KANDAHAR, Afghanistan (AFP) — A helicopter carrying civilian contractors working for foreign troops in Afghanistan crashed on Tuesday in the south of the country killing at least six people on board, NATO said.
It was not immediately clear why the helicopter came down in the Sangin district of Helmand province, where US Marines, British and Afghan forces are pressing assaults against Taliban strongholds in the run-up to key elections.
"At around 9:00 am (0430 GMT) this morning, a private helicopter has crashed outside Sangin military base... we have at least six people killed," said a spokesman for the NATO-led International Security Assistance Force (ISAF).
"The passengers were all civilians," he added, speaking from the biggest NATO base in southern Afghanistan at Kandahar.
Another ISAF spokesman said the aircraft was carrying civilian contractors, but their nationalities were not immediately known and it was not clear how many people were on board.

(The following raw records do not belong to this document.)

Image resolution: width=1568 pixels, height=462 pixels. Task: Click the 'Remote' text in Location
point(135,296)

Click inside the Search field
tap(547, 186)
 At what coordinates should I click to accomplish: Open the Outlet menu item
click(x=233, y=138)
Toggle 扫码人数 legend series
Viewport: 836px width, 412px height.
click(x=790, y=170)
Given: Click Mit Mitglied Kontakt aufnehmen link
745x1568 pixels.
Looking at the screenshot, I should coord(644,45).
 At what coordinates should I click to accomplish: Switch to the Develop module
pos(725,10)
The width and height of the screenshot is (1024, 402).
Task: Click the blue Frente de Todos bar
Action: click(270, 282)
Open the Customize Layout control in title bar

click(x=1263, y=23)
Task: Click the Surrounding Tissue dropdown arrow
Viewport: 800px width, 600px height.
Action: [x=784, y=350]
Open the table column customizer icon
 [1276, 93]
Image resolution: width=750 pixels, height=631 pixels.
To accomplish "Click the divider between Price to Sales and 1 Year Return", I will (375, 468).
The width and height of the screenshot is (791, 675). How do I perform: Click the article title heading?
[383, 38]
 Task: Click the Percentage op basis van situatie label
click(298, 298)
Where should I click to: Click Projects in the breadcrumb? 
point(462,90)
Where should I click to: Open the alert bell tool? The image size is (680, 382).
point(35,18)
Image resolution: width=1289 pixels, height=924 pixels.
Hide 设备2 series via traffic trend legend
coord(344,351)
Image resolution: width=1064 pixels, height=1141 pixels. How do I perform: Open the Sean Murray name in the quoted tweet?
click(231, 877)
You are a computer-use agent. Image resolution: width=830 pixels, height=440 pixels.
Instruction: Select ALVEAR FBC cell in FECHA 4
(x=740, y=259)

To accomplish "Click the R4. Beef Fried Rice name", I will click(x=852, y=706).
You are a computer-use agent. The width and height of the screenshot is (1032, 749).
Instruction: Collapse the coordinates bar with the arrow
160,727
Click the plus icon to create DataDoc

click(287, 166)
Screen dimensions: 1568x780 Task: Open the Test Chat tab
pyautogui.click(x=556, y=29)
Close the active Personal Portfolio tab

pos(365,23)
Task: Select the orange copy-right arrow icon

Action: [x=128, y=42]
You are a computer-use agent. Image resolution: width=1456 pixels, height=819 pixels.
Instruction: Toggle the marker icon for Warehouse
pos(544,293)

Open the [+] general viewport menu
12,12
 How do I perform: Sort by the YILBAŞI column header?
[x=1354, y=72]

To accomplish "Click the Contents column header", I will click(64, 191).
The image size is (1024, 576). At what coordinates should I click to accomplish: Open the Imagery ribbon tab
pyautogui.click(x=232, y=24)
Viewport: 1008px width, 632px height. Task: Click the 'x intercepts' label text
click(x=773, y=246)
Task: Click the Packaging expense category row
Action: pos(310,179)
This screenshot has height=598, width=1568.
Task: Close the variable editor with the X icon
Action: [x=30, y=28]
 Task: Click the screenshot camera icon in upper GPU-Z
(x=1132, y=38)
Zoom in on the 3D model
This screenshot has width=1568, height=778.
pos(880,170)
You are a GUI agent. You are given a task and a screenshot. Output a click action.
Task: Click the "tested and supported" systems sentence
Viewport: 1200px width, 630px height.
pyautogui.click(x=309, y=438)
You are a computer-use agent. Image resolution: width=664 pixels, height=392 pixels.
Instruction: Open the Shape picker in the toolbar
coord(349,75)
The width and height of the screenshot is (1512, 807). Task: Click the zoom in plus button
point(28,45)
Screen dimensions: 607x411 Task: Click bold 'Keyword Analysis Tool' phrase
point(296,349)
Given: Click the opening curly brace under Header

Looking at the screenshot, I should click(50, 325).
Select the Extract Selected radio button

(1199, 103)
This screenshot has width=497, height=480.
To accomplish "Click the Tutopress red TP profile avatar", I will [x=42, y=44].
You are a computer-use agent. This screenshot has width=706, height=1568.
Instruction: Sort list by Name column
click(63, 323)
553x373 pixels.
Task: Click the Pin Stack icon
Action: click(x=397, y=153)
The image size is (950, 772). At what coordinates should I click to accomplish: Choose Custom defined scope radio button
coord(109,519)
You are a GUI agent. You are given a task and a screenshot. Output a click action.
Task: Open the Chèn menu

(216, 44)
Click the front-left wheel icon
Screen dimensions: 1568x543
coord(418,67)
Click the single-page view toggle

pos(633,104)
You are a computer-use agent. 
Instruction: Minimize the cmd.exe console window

Fazul Haq, head of the local administration in Sangin, told AFP that he saw the chopper catch fire and crash.
"I was on the rooftop of a building when I saw a helicopter... Suddenly, about two kilometres from a foreign forces' base in Sangin I saw the chopper catch fire, then crash down," he said.
"Even now I can see flames and smoke," he added, speaking to AFP by telephone from the remote southern district.
A spokesman for the Taliban, which is waging an increasingly deadly insurgency against Western troops and the Afghan government, claimed that its fighters shot down the helicopter.
The Taliban frequently make claims and exaggerate their prowess in statements that are impossible to confirm.
"It was a Chinook helicopter and we brought it down," the spokesman, Yousuf Ahmadi, told AFP by telephone.
The incident comes one week after a British and two Canadian soldiers were killed when their Ch-146 Griffon helicopter crashed on take-off in Afghanistan.
Canadian military officials said the crash on July 6, also in the south of the country, was likely caused by mechanical failure, not enemy fire.
Afghanistan has seen a surge of violence in recent weeks, as the country prepares to go to the polls for landmark presidential and provincial council elections on August 20.
With the nearly eight-year insurgency at its deadliest, the United States has dispatched up to an extra 21,000 soldiers in a bid to stabilise the country ahead of the vote.
Military casualties have surged in recent weeks as about 4,000 US Marines and thousands of British and Afghan forces battle their way into Taliban strongholds in the south in separate assaults launched about three weeks ago.
There are about 90,000 international troops, mainly US, British and Canadian, deployed in Afghanistan to help Kabul defeat the Taliban insurgency which followed the 2001 US-led invasion to oust their Kabul regime.